On the other hand, several migrants gave mostly positive reviews of the big “white tent” they stayed in at the newest processing facility in Donna, near McAllen — demonstrating that conditions also can vary wildly from one center to the next, and in some cases, from one migrant family to the next.

“We were well taken care of,” said Guatemalan migrant Francisca Hernandez, 44, after stepping off a chartered bus from Donna and heading to the Catholic Charities Humanitarian Respite Center in downtown McAllen. Although neither she nor her twin teenage girls said they got baths or changes of clothes over the 48 hours they spent in Donna, they slept on mattresses and had clean bathrooms and plentiful and decent food.

The migrants are sent to the CBP processing facilities after crossing the border and being apprehended or turning themselves in to agents. Most of the migrants traveling as part of a family seek out the first uniformed officer they can find and request asylum. Once they are processed, most are released with instructions to appear later in immigration court, then shuttled to the McAllen bus station, where chartered buses filled with migrants arrived like clockwork during the day this week.

U.S. Customs and Border Protection, which includes the Border Patrol, said it could not comment or research any specific allegations unless the Tribune provided the agency with names, alien registration numbers, and times and dates of the alleged treatment.

But in a written statement provided by CBP, an official said “all allegations of civil rights abuses or mistreatment in CBP detention are taken seriously and investigated to the fullest extent possible.”

“U.S. Customs and Border Protection (CBP) leverages our limited resources to provide the best care possible to those in our custody, especially children. As DHS [Department of Homeland Security] and CBP leadership have noted numerous times, our short-term holding facilities were not designed to hold vulnerable populations and we urgently need additional humanitarian funding to manage this crisis,” the official said. “CBP works closely with our partners at the Department of Health and Human Services to transfer unaccompanied children to their custody as soon as placement is identified, and as quickly and expeditiously as possible to ensure proper care.”

One CBP official pushed back on the migrants’ descriptions, saying that reporters were able to see for themselves on a recent media tour that the Central Processing Facility has “medical personnel, has food, clothing, shower facilities and laundry facilities.” The CBP official requested anonymity because he was not authorized to speak on the record.

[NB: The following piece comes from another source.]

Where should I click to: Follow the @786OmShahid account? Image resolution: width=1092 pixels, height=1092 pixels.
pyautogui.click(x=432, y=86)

None of the migrants interviewed knew the names or precise locations of the facilities where they stayed. The Texas Tribune tracked chartered buses from both the Central Processing Center and Donna to the McAllen bus station, making it possible to connect the firsthand accounts of many of the migrants to specific facilities.

An immigration bus carrying migrants departs the U.S. Border Patrol Central Processing Center known as Ursula in McAllen on Thursday. The bus will drop-off the migrants at the McAllen Bus Station.
An immigration bus carrying migrants departs the U.S. Border Patrol Central Processing Center known as Ursula in McAllen on Thursday. The bus will drop-off the migrants at the McAllen Bus Station.  Miguel Gutierrez Jr./The Texas Tribune

Their descriptions also match photos of the giant warehouse-like facility on Ursula Avenue — chain-link cells or, as they put it, “cages,” in the middle of a cavernous facility. Most would only give their first names for fear of jeopardizing their asylum cases or getting harassed by federal authorities.

“If you’re able to sleep two hours, you’re lucky,” said Kevin, 21, who had been in the Ursula center for two days and said he never got a bath, toothbrush or toothpaste.

Ananias, 42, was in a cell — “like a dog’’ — at the same center, with his son Gerson, 16. He said they had to sleep in their wet clothes and never got clean ones, let alone toothbrushes.